EXERCISE DIRECTIONS: Swap "magnifier" for "magnifying glass" in the lines between the one holding "Click the Debt to Equity Ratio Value cell" and the one holding "pyautogui.click(x=112, y=9)", inclusive, leaving everything else as it is. Give back only those lines.

EXCERPTED DATA:
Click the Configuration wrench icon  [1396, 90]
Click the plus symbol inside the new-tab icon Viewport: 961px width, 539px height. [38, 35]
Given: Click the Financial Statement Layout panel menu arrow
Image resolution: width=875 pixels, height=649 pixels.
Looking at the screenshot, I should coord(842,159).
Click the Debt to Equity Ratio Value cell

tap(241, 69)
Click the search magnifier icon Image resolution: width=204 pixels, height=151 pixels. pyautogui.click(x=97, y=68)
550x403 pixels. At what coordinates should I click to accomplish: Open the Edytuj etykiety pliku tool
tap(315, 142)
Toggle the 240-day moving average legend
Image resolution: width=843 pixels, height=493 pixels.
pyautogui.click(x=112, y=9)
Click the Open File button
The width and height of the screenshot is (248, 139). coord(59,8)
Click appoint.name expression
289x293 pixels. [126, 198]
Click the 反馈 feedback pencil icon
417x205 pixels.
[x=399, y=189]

SOLUTION TO THIS TASK:
Click the Debt to Equity Ratio Value cell

tap(241, 69)
Click the search magnifying glass icon Image resolution: width=204 pixels, height=151 pixels. pyautogui.click(x=97, y=68)
550x403 pixels. At what coordinates should I click to accomplish: Open the Edytuj etykiety pliku tool
tap(315, 142)
Toggle the 240-day moving average legend
Image resolution: width=843 pixels, height=493 pixels.
pyautogui.click(x=112, y=9)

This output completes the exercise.